As a wise individual once loosely said — no person has any time time for that.

Time for this primer’s raison d'être — secure enclaves.

Ok, so an alternative to processing ciphertext is… to process plaintext. Shocker.

However, we know that exposing plaintext is the root of all data security problems. So, what can we do?

Well, we need to first work backwards to understand how this plaintext data may be accessed and by whom. Once we know the threat, we can form a response.

Let’s use AWS EC2 as an example. In its least-flattering light, EC2 is rented “compute” (ie CPU processing).

A given AWS EC2 “instance” is broadly composed of the following components: users (employees/contractors), 3rd party libraries, applications and an operating system. These components are the whom and should not be trusted.

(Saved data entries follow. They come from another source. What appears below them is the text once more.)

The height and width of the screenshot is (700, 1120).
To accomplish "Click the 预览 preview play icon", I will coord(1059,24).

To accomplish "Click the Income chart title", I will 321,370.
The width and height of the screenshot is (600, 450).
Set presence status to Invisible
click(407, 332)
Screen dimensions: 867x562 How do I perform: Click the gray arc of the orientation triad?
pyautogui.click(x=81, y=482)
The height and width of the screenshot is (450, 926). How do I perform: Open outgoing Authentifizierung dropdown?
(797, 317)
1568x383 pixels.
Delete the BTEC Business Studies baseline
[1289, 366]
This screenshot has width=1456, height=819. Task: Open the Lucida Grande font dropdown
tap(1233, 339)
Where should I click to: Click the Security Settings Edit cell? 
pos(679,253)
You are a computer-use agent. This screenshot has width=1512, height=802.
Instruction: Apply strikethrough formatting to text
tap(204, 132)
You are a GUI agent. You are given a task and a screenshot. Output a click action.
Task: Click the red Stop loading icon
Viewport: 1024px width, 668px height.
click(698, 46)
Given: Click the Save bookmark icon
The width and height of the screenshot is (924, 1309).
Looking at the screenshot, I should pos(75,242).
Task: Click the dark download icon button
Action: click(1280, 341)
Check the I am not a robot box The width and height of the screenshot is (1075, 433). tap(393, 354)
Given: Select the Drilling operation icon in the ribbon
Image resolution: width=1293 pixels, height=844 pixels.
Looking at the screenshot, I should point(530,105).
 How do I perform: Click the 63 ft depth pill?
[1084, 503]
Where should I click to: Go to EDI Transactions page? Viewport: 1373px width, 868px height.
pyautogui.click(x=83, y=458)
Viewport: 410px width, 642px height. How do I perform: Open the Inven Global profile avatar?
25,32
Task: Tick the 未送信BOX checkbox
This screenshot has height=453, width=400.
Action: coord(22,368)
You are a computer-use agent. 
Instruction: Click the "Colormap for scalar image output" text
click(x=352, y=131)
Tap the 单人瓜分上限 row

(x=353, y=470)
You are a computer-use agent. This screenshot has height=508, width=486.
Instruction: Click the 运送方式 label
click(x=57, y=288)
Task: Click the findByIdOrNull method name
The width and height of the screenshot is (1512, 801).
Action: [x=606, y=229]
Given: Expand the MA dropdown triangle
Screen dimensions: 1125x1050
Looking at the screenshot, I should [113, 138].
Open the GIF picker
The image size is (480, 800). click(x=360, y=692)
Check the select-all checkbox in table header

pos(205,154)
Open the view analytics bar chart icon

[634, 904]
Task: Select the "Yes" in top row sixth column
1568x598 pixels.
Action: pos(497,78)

Moving swiftly onto the how. In computing, when we want to process some data or code, our operating system loads this data from “storage” (e.g., a hard drive) to “memory” (ie RAM). The same is hence true for EC2.

In storage our data is “at-rest”, and hence, encrypted. However, when loaded into RAM it’s decrypted so that it can be used. Et voila! Un gros problème.

This is the how. Many methods, such as “memory scraping”, exist that exploit plaintext that’s exposed in memory. Cybersecurity is hard.


So, what can be done to make the processing of this plaintext more secure?

Well, there is a handful of approaches that various secure enclave providers take. We’ll keep the example alive + analyse AWS’ Nitro Enclaves offering which is leveraged by the likes of Evervault,, Anjuna, etc.

Nitro Enclaves creates an isolated environment that’s a peer (just think linked in some way) to another EC2 instance (the “parent”) that you’re running. We load and process our sensitive data in this enclave.

As alluded to, this peer is a little different, more.. constrained.

For example, your Nitro Enclave has no internet access, no shell (e.g., SSH) access, no persistent storage and it runs its own kernel. Good luck to anyone trying to exfiltrate sensitive data from an enclave that isn’t connected to the internet.

Technical Detail: SSH = “secure shell”. A shell is a command-line interface (or CLI) that acts as an intermediary between a user and an operating system.

When you open up your mac “terminal” you ultimately use a shell program (e.g, “zsh” or “bash”) to interact with the OS.

SSH is a.. secure.. way to remotely access (or “tunnel” into) a given machine, remotely. We don’t want folk to do this when sensitive data’s involved.

The only way you can bi-directionally communicate with this secure enclave is via a “Unix Socket” (don’t worry about this) that connects to the enclave’s “parent” EC2 instance.

Why stop here though? “Defence in depth”, or, the more technical term: being a pain in the @$$ multiple times, is a strategy worth adhering to.

When “instantiating” (ie creating) a Nitro Enclave, a user specifies a number of parameters such as:

  • ⇀ What application code the enclave will run.
  • ⇀ The enclave’s software dependencies.
  • ⇀ How much memory it will require.
  • ⇀ How many CPU cores it will need.

These inputs are fed into a hash function that produces a ~unique “checksum” (ie hash, ie string of characters) based on its inputs. You may remember checksums from the Why Now post on Nix.

This cryptographic attestation is a bit of a game changer. Now, each time we want to use our enclave to process some sensitive data, we can first check whether or not the secure enclave’s inputs still produce the same hash.

If so, we know we’re running the same application code, with the same dependencies, in the same way. This allows us to cryptographically prove that our enclaves haven’t been tampered with in some way. Pretty cool!

As a wise Disney pop-sensation once said, with secure enclaves we have the best of both worlds: a way to provably protect data in-use, ~performantly.

Secure Enclaves are highly-constrained compute environments that allow for cryptographic verification (attestation) of the code being executed.